◆ 所示原文:

────

使用 SageMaker 部署 ChatGLM-6B 自定义 API

ChatGLM-6B 默认是一个聊天模型，也可以用来提取 embeddings。但当前的企业内部智能搜索方案大多都使用了 text2vec + LLM 多个模型，text2vec 用于向量生产，LLM 用于对查询结果进行总结。本文试试图使用同一个 LLM 模型完成这两项工作，编写自定义 API，并将模型部署到 SageMaker 上。

关键代码

废话不多说，ChatGLM-6B 抽取 embeddings 的关键代码如下：

def to_embeddings(model,text):
    input_ids = tokenizer.encode(text, return_tensors="pt").to("cuda")
    model_output = model(input_ids, output_hidden_states=True)
    data = (model_output.hidden_states[-1].transpose(0, 1))[0]
    data = F.normalize(torch.mean(data, dim=0), p=2, dim=0)
    return data.tolist()

上述代码不做过多解释，因为我也不太懂。

生成的结果是一个长度为 4096 的浮点数组。

SageMaker predict 接口设计

也直接看代码吧：

def predict_fn(data, pipe):
    text = data.pop("text", data)
    type = data.pop("type", 0)

    if type == 0:
        response, history = pipe.chat(tokenizer, text, history=[])
        return response
    else:
        return to_embeddings(pipe, text)

预测接口增加了参数 type，可以通过使用此参数来执行不同的任务，在本例中

type 为 0 执行聊天任务
else 生成 embeddings

部署

关键代码已经完成，现在只需要将上述逻辑放到项目的 code 目录下的 inference.py 文件中，ChatGLM-6B 模型我们直接让 SageMaker 去 Huggingface 上下载。

code 目录我已经打包上传到 S3。

import boto3  
from sagemaker.huggingface.model import HuggingFaceModel

s3_model = "s3://cloudbeer-llm-models/llm/chatglm-6b-model.tar.gz"

iam_client = boto3.client('iam')
role = iam_client.get_role(RoleName='HuggingfaceExecuteRole')['Role']['Arn']

huggingface_model = HuggingFaceModel(
  model_data=s3_model,
  role=role,
  transformers_version='4.26',
  pytorch_version='1.13',
  py_version='py39',
)

────

◆ 记录摘录:

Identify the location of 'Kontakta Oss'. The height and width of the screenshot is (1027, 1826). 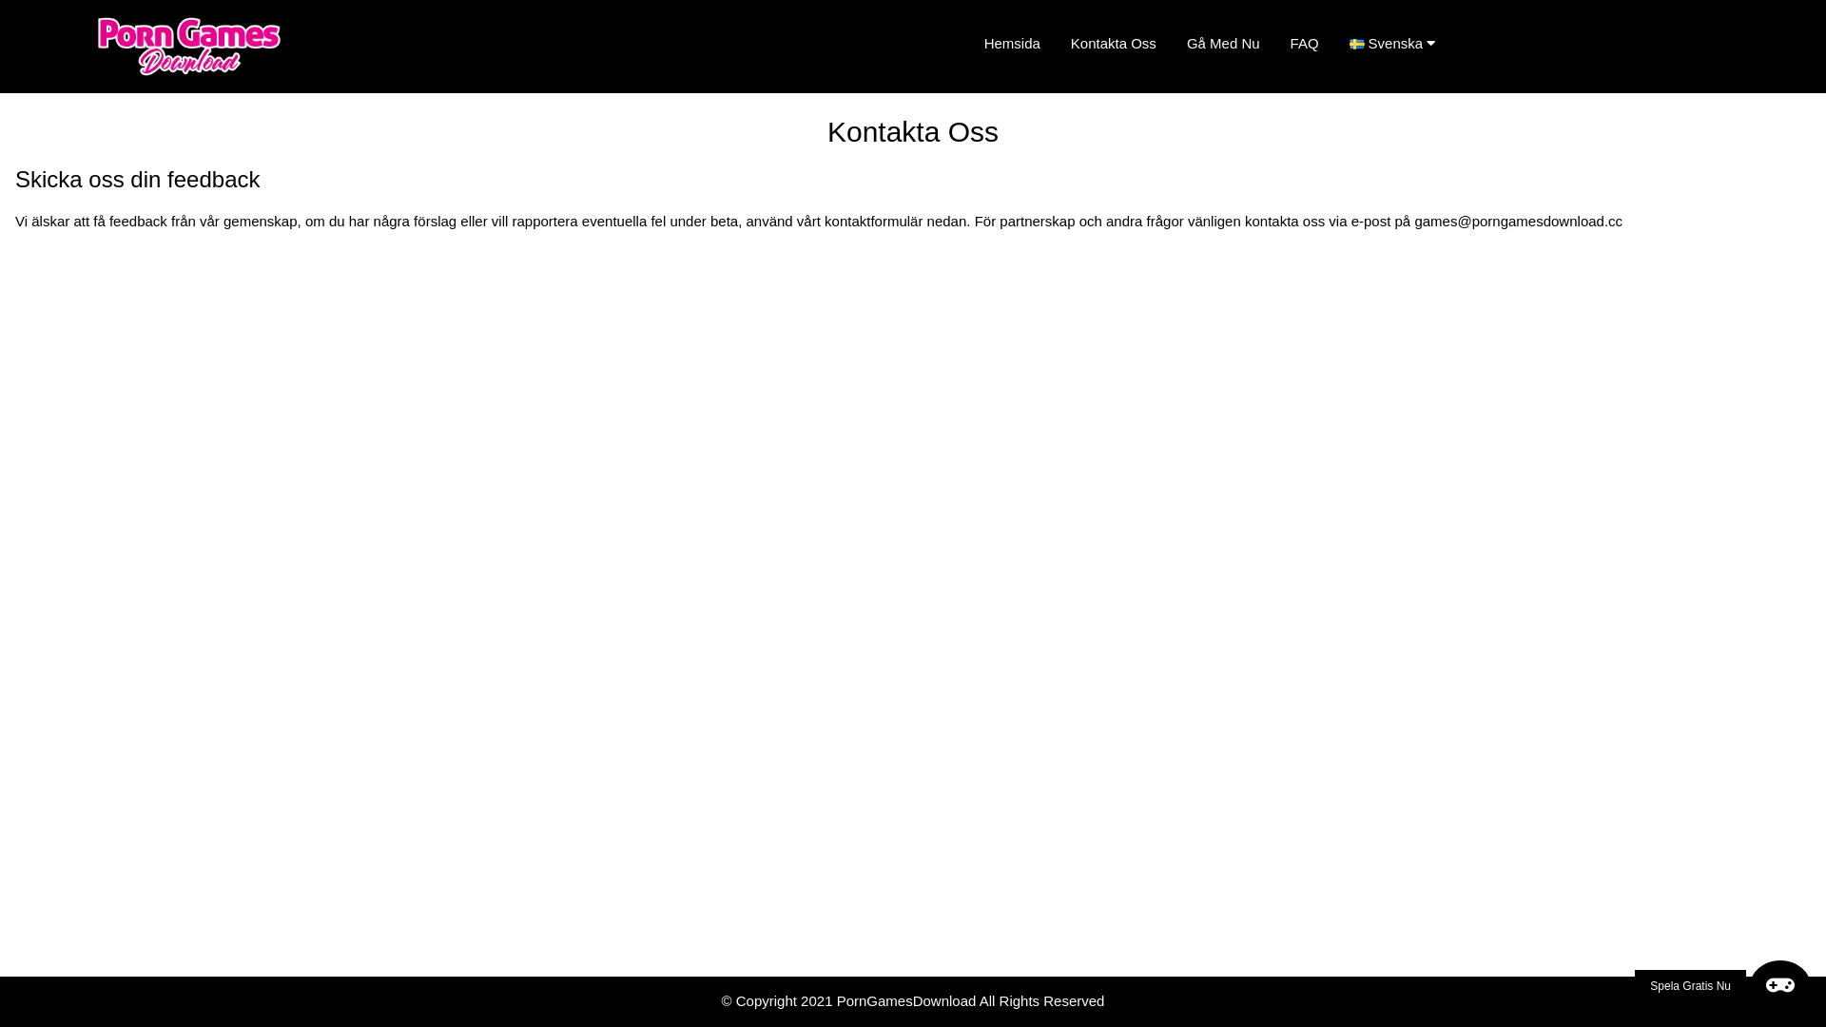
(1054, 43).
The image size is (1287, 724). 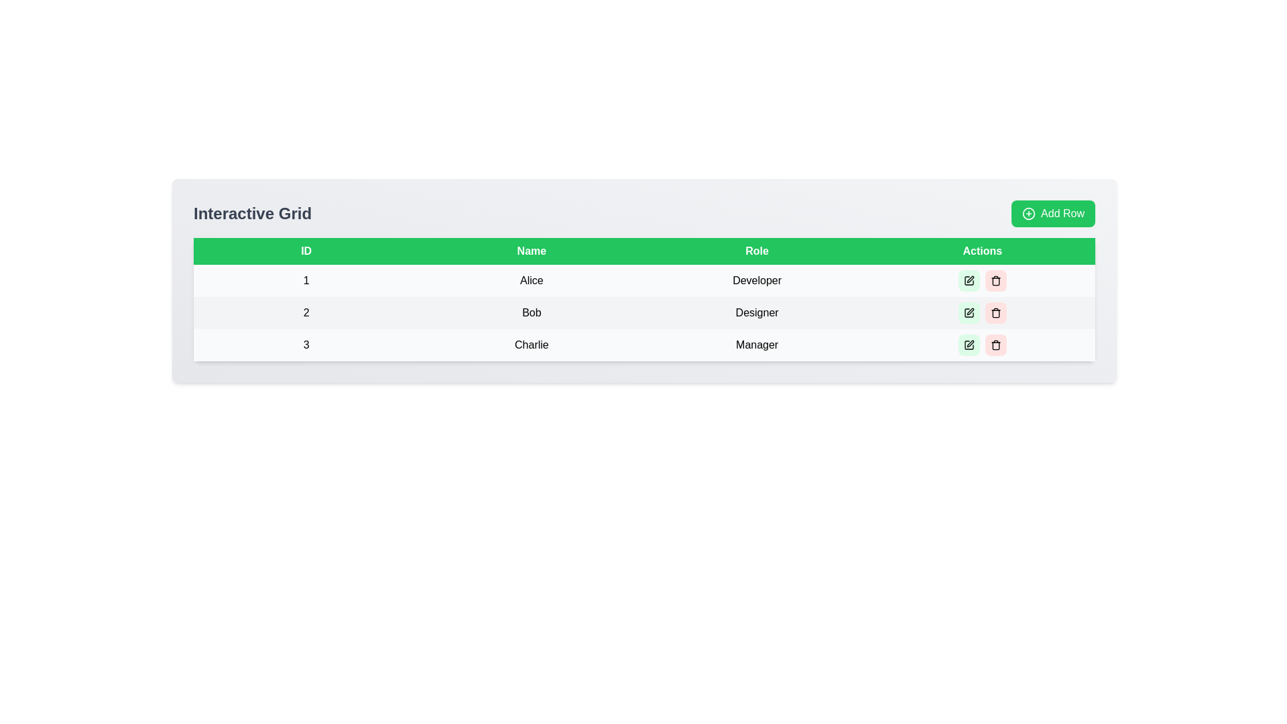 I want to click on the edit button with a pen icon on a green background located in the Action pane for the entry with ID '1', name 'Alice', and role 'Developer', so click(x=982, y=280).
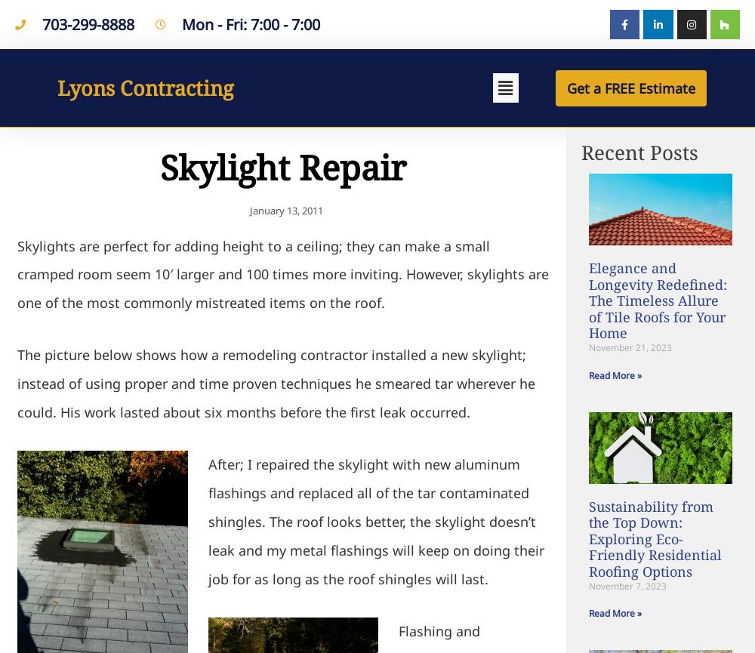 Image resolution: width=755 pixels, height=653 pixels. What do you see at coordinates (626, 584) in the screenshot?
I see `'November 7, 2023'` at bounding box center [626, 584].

────

◆ 学以致用:
(A) 用三句话概括 ChatGLM-6B 部署一文的内容。
(B) 从 ChatGLM-6B 部署一文的结尾处接着往下续写。
这些条目与 ChatGLM-6B 部署一文并无关联。

◆ 书面作答:
(A) ChatGLM-6B 默认是聊天模型，也可用来提取 embeddings，文章尝试用同一个模型同时完成向量生成和查询结果总结，编写自定义 API 并部署到 SageMaker 上。文中给出了抽取 embeddings 的关键代码，其结果是长度为 4096 的浮点数组；predict 接口新增参数 type，为 0 时执行聊天任务，否则生成 embeddings。部署时把上述逻辑放进 code 目录下的 inference.py 文件，code 目录已打包上传到 S3，模型由 SageMaker 从 Huggingface 下载，并通过 HuggingFaceModel 进行配置。

(B)
predictor = huggingface_model.deploy(
  initial_instance_count=1,
  instance_type='ml.g4dn.2xlarge',
  endpoint_name='chatglm-6b-model',
)

测试

SageMaker 模型加载

from sagemaker.huggingface.model import HuggingFacePredictor

predictor = HuggingFacePredictor(
  endpoint_name='chatglm-6b-model'
)

对话

predictor.predict({
    "text": "你好，你是谁"
})

'我是一个名为 ChatGLM-6B 的人工智能助手，是基于清华大学 KEG 实验室和智谱 AI 公司于 2023 年共同训练的语言模型开发的。我的任务是针对用户的问题和要求提供适当的答复和支持。'

生产 embedddings

res = predictor.predict({
    "text": "你好世界",
    "type": 1
})

print(len(res), res[:2])

4096 [-0.0092010498046875, 0.0296630859375]

避坑

下面的坑截止到本文写作日期存在：

ChatGLM-6B 的最小机型应该是 2xlarge，如 ml.g4dn.2xlarge，我使用 xlarge 一直出错，日志显示模型无法加载到 100%。
transfomers 的最小版本需求为 4.27.1，当前 SageMaker 的 Huggingface 最高版本是 4.26.1，在 requirements.txt 中加入相应的版本依赖即可。
如果使用了 CUDA，按照报错信息，需要增加 cpm-kernels 的依赖。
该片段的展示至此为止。